▶ **Given passage**:
---------------

She should know. Barthelemy is-in the language of Ascona-the ”prima dama di New Orleans,” the wife of the Crescent City`s mayor. But although she was referring to the tableside temperature, she might just as well have been speaking of the musical surroundings: the 15th annual Festa New Orleans Music. For 10 days at the beginning of July, dozens of bands, comprising more than 200 musicians, take over this quiet resort town, appearing on six stages on or near the lakefront. All the music is free-the festival`s principal sponsors include a bank and a cigarette company-and it drew an estimated 120,000 visitors to Ascona (population: 5,000).

Throughout the often-surprising European summer jazz-fest circuit, nothing is more incongruous than this paean to New Orleans. The music includes traditional jazz (otherwise known as Dixieland) as well as such modern forms as electric blues, R & B, gospel and zydeco, but the common denominator is New Orleans: The musicians live there or else play in one of the styles inextricably bound to that city.

Thus, a New Orleans band such as Rockin` Dopsie and his Zydeco Twisters, which graced this year`s Chicago Blues Festival, rubs shoulders with the band led by Kenn Lending, a Swedish guitarist who can match up with some of the world`s best electric blues players. On one stage, an ambulatory listener could hear Oliver Morgan, whose records in the `60s made him a pioneer of the modern New Orleans R & B sound, before wandering over to hear the solid strains of Rudy Balliu`s Society Serenaders, a Dutch outfit with an admirable grasp of the earliest New Orleans sound.

Some groups crossed time streams in a manner that could only prove objectionable to purists. A case in point: the ensemble led by the

octogenarian trombonist Louis Nelson, a former sideman of the great New Orleans clarinetist George Lewis. Nelson`s band included European reedman Sammy Rimington, whose solos can combine the rigors of the traditional jazz genre with a comparatively modernist sensibility. And throughout the festival`s 10-day run, the sounds of a marching brass band could be heard snaking through the streets of Ascona (there were three such bands in attendance).

---------------

▶ **Exercise set**:
1) Reproduce the stretch of the Ascona festival text from "Some groups crossed" through "bands in attendance).".
2) Gather every line of the records that contains the string "button", matching case exactly.

▶ **Exercise materials**:
---------------

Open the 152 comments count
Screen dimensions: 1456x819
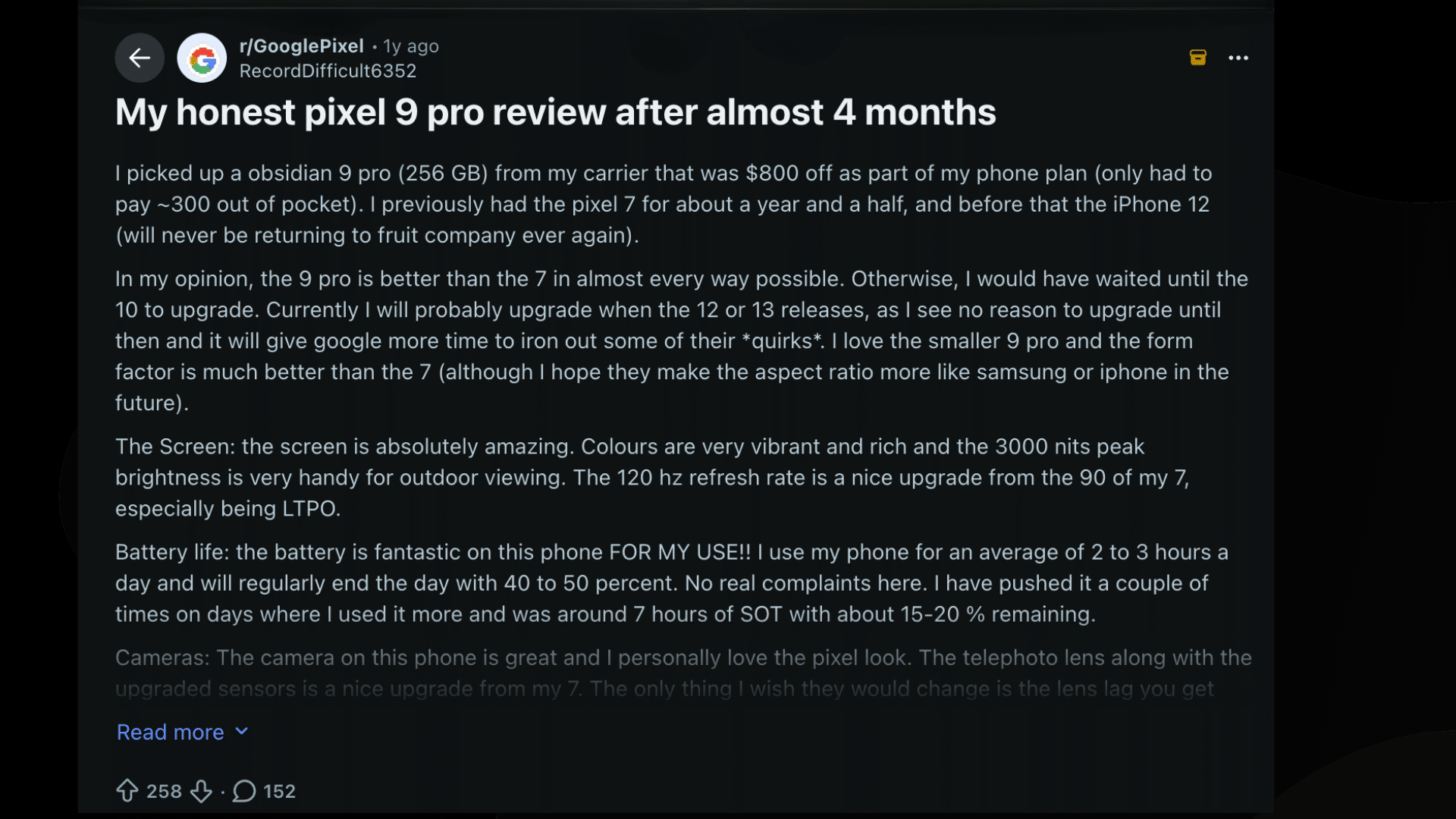point(279,791)
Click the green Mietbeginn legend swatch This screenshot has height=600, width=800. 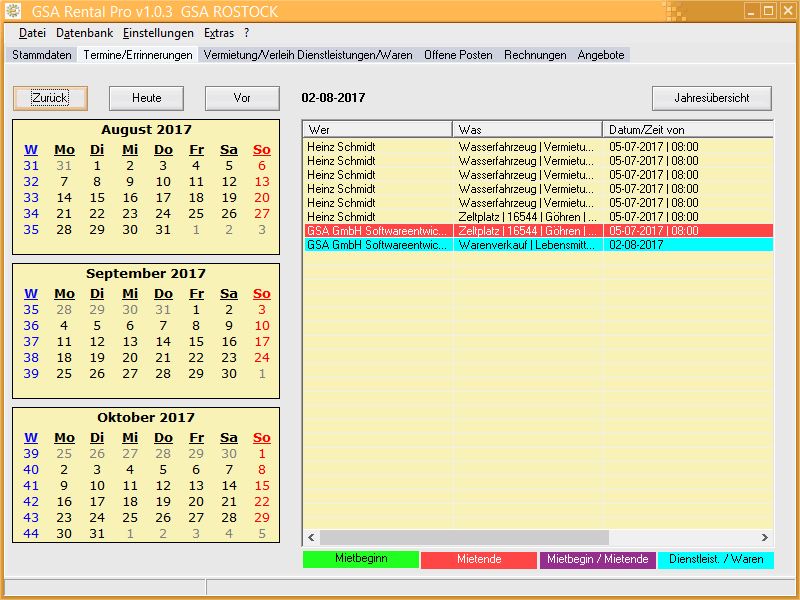point(361,559)
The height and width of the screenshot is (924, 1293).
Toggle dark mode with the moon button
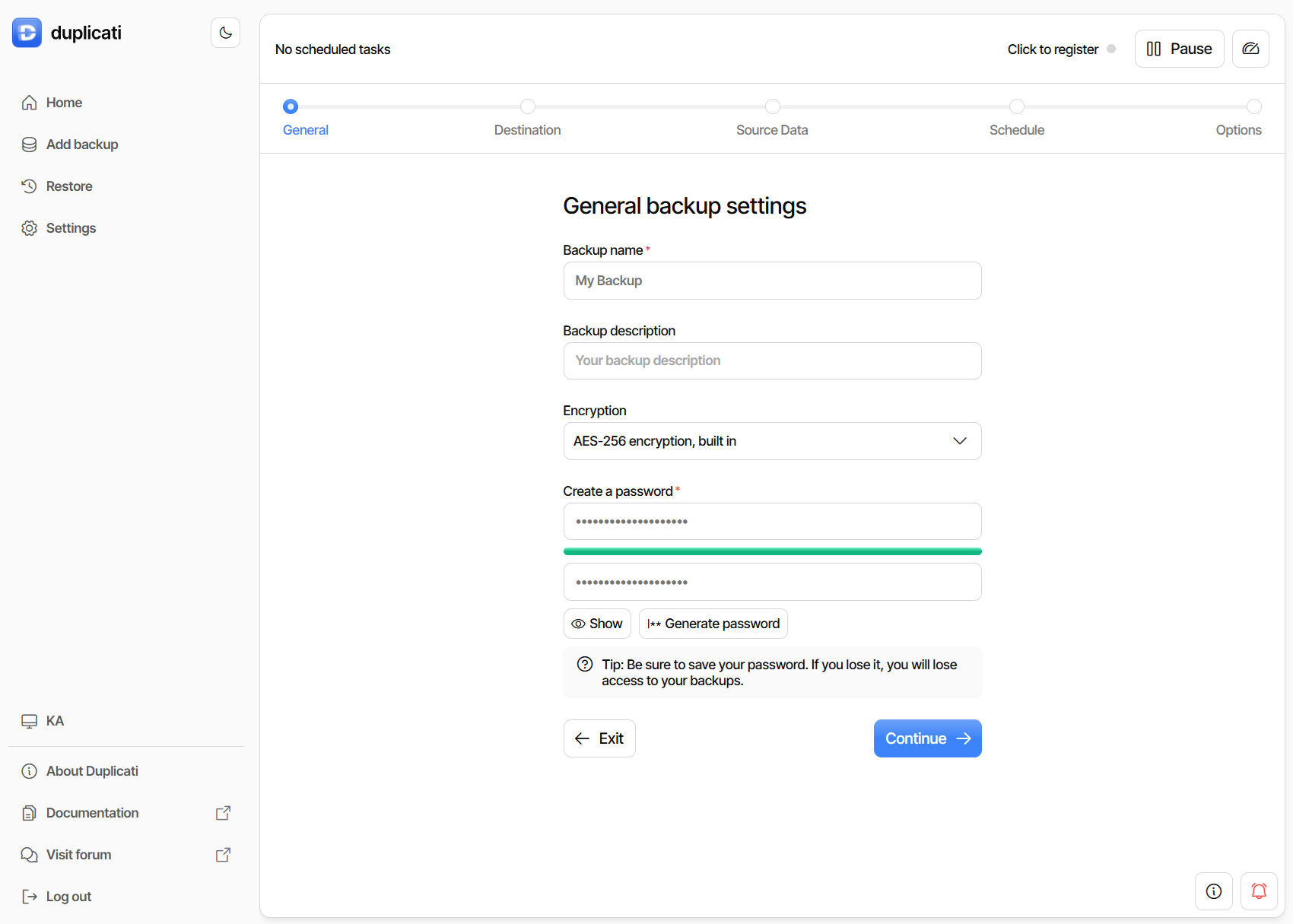(x=225, y=32)
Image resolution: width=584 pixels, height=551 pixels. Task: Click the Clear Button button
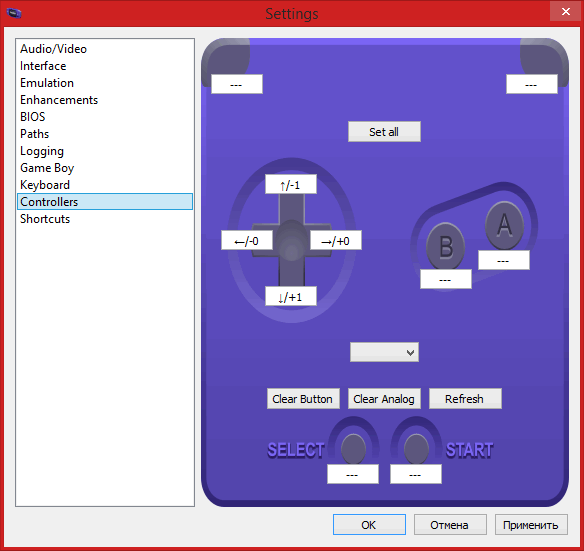(303, 399)
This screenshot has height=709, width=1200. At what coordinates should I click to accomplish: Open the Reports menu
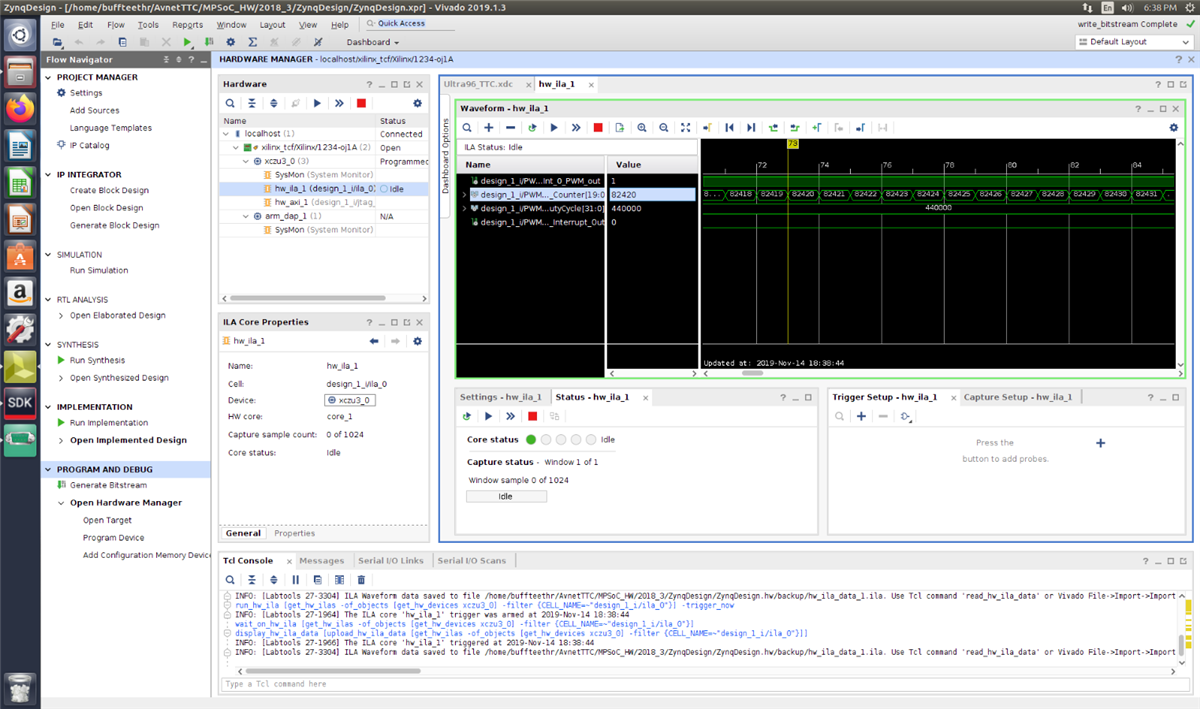point(187,24)
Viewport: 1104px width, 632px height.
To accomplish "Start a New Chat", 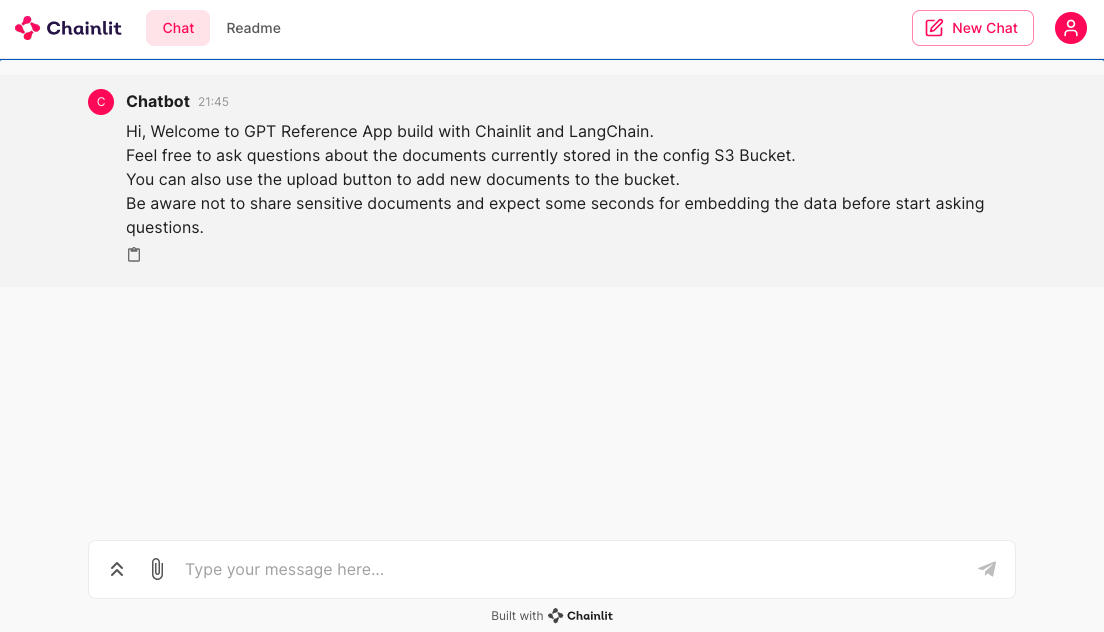I will coord(972,28).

---------------

▶ **Solutions in order**:
1)
Some groups crossed time streams in a manner that could only prove objectionable to purists. A case in point: the ensemble led by the

octogenarian trombonist Louis Nelson, a former sideman of the great New Orleans clarinetist George Lewis. Nelson`s band included European reedman Sammy Rimington, whose solos can combine the rigors of the traditional jazz genre with a comparatively modernist sensibility. And throughout the festival`s 10-day run, the sounds of a marching brass band could be heard snaking through the streets of Ascona (there were three such bands in attendance).

2)
Toggle dark mode with the moon button
Image resolution: width=584 pixels, height=551 pixels. Task: Click the Clear Button button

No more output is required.